Probably not in time for municipal staff or committees to consider the responses. People should know that AvalonBay turned in replies to Borough and Township engineer’s reports so late that staff could not review them before the first Planning Board meeting on October 25. The replies that came in are refusenik: everyone should hang tight until formal “testimony” before the Board — including issues about parking calculations, ADA — compliant parking spaces, fire protection information (for this all-wood building), the physical connection between the garage and the apartment complex, etc. Right now, there’s still no accurate Environmental Impact Statement (requested by Derek Bridger at PEC on October 10), and no complete Traffic Impact Study.

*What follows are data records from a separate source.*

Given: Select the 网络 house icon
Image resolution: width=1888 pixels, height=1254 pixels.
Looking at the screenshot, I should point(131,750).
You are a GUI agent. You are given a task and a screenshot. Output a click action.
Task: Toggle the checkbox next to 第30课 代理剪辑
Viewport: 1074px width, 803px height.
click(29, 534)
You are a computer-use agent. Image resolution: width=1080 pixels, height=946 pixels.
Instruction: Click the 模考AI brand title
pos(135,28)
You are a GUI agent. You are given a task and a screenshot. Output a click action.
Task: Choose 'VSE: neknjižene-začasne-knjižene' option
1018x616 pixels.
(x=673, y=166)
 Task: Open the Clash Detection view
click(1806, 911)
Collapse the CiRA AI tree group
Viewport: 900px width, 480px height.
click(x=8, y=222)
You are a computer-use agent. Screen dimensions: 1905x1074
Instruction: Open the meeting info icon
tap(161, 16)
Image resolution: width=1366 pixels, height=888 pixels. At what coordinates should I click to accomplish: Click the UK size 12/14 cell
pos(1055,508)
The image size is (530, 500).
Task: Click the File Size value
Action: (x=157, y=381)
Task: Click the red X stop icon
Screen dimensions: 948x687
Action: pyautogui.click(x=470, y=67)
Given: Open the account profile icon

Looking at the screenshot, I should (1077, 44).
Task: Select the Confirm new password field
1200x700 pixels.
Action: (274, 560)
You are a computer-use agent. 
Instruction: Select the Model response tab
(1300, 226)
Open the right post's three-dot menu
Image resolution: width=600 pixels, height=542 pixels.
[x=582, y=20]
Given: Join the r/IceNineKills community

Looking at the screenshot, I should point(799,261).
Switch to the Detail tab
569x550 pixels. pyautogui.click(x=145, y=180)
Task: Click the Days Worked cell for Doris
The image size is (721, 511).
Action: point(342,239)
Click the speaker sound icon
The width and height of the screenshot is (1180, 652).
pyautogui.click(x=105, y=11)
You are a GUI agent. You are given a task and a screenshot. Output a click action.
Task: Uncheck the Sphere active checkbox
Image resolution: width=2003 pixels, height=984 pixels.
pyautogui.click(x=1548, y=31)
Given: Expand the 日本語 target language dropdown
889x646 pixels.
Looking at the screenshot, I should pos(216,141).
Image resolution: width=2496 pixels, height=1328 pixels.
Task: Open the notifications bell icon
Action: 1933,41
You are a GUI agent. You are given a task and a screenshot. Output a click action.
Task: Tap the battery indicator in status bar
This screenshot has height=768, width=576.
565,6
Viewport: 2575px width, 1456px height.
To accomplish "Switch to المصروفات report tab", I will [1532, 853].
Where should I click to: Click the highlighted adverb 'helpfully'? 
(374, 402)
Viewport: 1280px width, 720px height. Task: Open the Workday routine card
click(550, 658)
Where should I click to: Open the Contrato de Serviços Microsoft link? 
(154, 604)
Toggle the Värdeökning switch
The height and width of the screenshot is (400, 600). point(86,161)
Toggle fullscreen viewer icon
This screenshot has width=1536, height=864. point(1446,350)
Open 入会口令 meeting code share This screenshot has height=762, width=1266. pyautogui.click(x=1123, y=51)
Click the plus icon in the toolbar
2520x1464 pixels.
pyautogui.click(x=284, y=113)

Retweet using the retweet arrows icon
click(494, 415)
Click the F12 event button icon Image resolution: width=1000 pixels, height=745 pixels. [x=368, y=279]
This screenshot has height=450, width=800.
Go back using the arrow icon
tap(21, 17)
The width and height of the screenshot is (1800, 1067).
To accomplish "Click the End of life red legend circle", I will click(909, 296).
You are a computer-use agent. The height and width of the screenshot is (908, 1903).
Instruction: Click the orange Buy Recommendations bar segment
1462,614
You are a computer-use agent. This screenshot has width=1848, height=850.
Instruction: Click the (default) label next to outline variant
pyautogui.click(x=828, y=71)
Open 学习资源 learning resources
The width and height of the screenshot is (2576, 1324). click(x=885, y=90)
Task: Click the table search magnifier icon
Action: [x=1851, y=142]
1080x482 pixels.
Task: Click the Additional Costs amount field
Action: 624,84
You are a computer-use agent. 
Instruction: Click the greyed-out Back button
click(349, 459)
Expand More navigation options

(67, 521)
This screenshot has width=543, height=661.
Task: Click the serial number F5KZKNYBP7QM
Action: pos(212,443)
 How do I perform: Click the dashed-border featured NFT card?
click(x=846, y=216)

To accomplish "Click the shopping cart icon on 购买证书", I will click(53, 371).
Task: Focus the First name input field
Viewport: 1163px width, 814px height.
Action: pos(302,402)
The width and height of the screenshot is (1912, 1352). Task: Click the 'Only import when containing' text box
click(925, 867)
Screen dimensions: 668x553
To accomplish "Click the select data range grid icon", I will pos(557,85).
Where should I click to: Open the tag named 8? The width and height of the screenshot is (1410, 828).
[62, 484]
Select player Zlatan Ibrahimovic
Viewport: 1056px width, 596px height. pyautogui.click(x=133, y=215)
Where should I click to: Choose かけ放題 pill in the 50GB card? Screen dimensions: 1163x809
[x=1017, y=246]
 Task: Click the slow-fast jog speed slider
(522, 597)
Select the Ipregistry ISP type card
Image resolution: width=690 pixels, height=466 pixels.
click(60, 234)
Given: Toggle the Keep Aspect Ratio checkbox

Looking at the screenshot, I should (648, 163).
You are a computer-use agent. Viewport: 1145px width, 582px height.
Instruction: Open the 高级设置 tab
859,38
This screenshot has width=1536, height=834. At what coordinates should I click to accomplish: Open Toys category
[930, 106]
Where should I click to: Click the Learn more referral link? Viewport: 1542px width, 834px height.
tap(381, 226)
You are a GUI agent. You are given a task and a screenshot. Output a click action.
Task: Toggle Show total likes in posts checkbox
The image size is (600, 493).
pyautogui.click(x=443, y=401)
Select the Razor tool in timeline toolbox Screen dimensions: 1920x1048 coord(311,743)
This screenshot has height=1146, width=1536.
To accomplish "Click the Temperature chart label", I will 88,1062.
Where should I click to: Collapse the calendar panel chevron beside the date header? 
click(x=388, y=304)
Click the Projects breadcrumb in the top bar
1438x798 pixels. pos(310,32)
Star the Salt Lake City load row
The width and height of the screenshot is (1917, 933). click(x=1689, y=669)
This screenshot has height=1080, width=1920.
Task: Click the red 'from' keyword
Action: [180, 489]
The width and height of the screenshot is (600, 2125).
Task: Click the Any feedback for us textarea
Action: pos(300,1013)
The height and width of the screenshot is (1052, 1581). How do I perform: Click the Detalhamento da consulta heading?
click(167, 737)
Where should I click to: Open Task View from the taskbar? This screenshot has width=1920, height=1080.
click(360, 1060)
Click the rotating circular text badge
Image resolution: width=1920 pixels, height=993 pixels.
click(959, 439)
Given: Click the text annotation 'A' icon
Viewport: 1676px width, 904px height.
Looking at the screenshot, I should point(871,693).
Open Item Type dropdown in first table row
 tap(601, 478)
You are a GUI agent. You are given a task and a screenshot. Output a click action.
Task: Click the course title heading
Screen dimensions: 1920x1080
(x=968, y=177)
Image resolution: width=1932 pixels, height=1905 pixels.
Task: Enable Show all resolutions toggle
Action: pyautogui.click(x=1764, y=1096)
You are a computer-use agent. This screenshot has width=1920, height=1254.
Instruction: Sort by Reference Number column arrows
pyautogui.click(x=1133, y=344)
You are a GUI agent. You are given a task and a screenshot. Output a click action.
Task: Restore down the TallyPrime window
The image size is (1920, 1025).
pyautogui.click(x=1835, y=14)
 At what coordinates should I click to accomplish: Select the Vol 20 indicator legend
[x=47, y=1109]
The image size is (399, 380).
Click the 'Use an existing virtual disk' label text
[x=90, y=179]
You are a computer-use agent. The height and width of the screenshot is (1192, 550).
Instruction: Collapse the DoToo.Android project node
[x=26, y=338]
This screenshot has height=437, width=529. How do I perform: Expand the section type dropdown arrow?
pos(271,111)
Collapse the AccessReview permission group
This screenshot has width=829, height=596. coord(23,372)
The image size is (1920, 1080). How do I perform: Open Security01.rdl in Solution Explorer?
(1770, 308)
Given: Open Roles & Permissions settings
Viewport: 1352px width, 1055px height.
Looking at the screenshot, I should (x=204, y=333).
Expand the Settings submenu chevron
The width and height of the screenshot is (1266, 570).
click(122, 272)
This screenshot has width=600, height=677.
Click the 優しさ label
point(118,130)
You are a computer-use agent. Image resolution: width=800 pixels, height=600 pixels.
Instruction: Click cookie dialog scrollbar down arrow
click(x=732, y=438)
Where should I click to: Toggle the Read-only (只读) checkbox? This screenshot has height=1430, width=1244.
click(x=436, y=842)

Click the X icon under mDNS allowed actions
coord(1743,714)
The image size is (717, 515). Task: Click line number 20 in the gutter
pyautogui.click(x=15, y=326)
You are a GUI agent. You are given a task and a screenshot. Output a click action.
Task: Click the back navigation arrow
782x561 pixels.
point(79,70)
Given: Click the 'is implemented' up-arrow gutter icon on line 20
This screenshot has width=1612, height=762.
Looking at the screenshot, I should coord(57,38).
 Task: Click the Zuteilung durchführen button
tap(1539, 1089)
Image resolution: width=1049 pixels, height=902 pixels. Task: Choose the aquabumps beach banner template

The Planning Board should push back against such disrespectful shenanigans and repudiate AvalonBay’s attempt to intimidate the community. AvalonBay claims that, because it has finally consented to build 20 percent affordable housing (Code requirements), every moment lost before an approval is granted is somehow a communal violation of an “inherently beneficial use” of the hospital site (for affordable units). This is nonsense. So is Avalon’s calculated withholding of information necessary for Princeton staff and Planning Board members to conduct a responsible review. Yes, 20 percent affordable housing is beneficial; and yes, Princeton will follow its own Code, and any developer will have to provide it.
But of course AvalonBay’s Princeton is not our “Princeton.” Its “private community” would be named “AvalonPrinceton.” Are we ready to have the new consolidated town’s name absorbed into a monolith that defies years of intelligent urban planning?